Please set down exactly the lines of the listing below from the line containing "For every named" through the line containing "Advertise (1196, 516)", both lines included, leaving out all other lines.

EXTRACTED INFORMATION =>
---
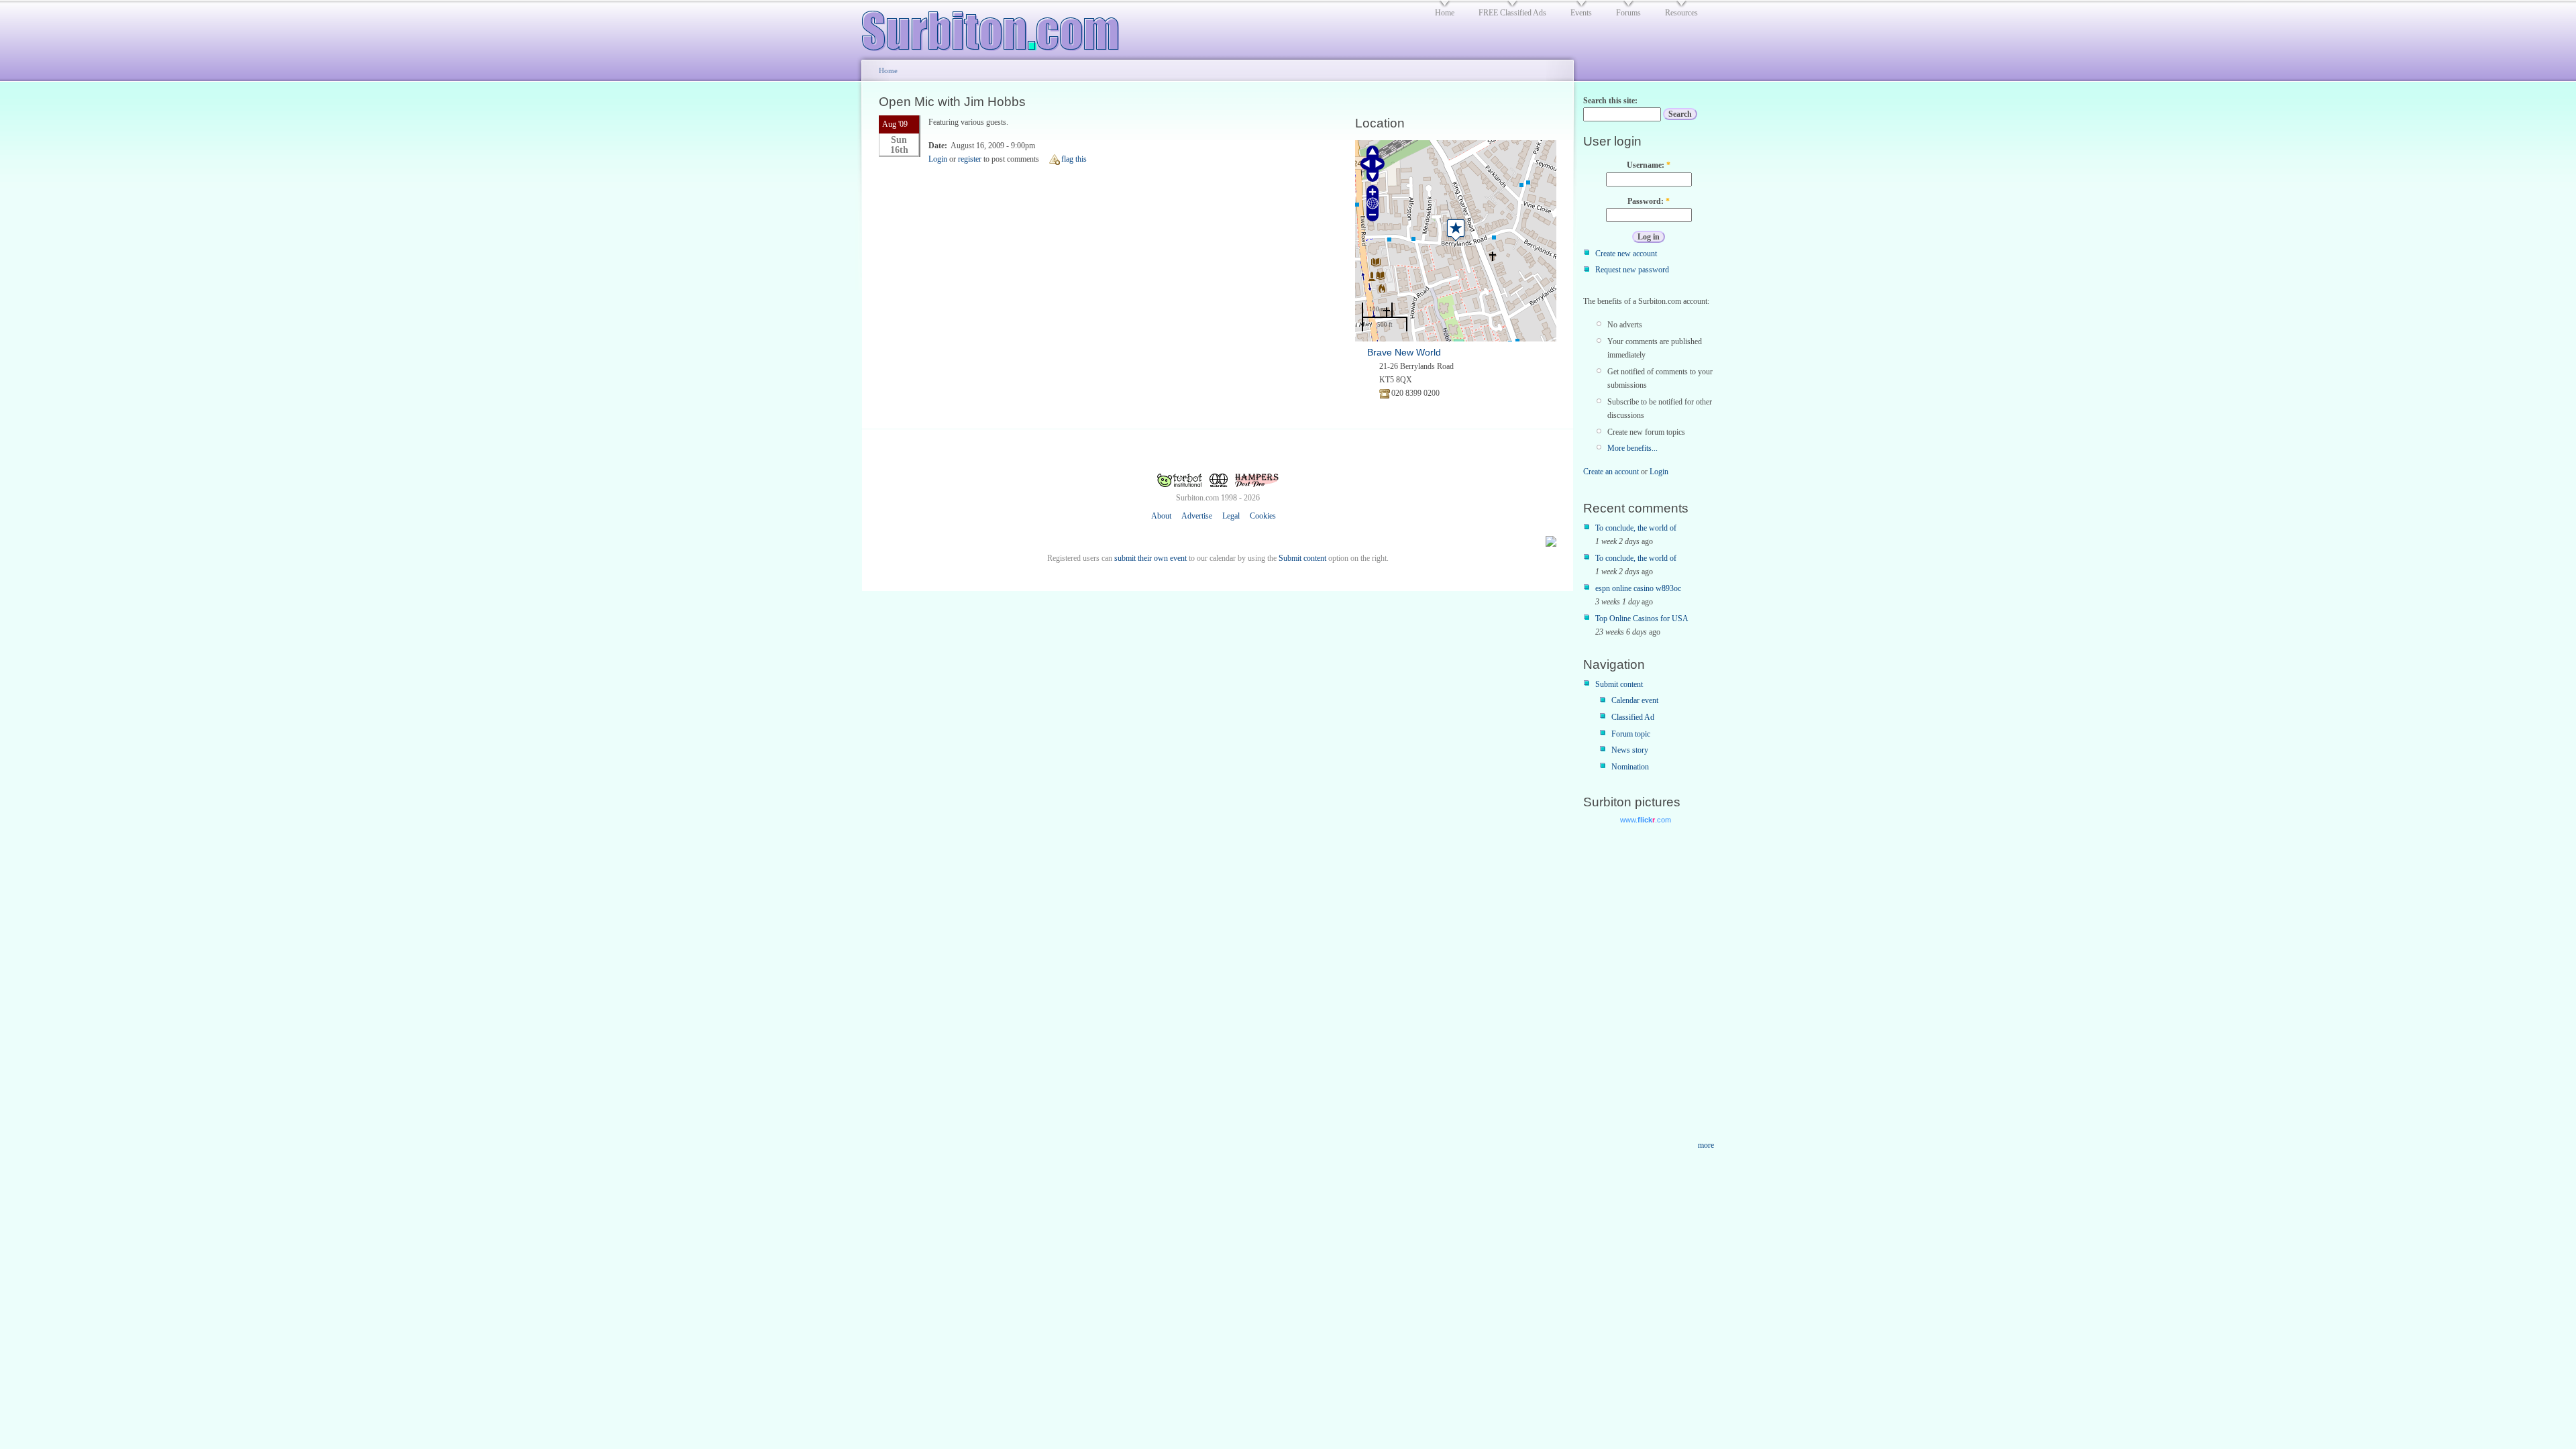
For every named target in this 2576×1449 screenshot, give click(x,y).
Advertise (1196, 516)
---
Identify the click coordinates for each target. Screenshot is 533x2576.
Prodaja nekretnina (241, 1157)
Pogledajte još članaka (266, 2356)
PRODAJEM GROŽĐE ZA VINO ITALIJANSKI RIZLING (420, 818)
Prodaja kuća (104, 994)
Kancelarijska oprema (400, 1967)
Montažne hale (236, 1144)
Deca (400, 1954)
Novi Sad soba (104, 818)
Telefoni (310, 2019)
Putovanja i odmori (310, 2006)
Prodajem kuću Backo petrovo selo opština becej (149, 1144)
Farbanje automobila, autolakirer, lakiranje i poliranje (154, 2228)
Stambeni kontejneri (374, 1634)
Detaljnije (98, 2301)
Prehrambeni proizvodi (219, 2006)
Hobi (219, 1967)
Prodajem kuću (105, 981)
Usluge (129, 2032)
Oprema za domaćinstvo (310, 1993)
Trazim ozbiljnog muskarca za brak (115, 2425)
---
THE ANSWER =>
For every named target in this 2576×1449 screenshot, give click(x,y).
Advertise (1196, 516)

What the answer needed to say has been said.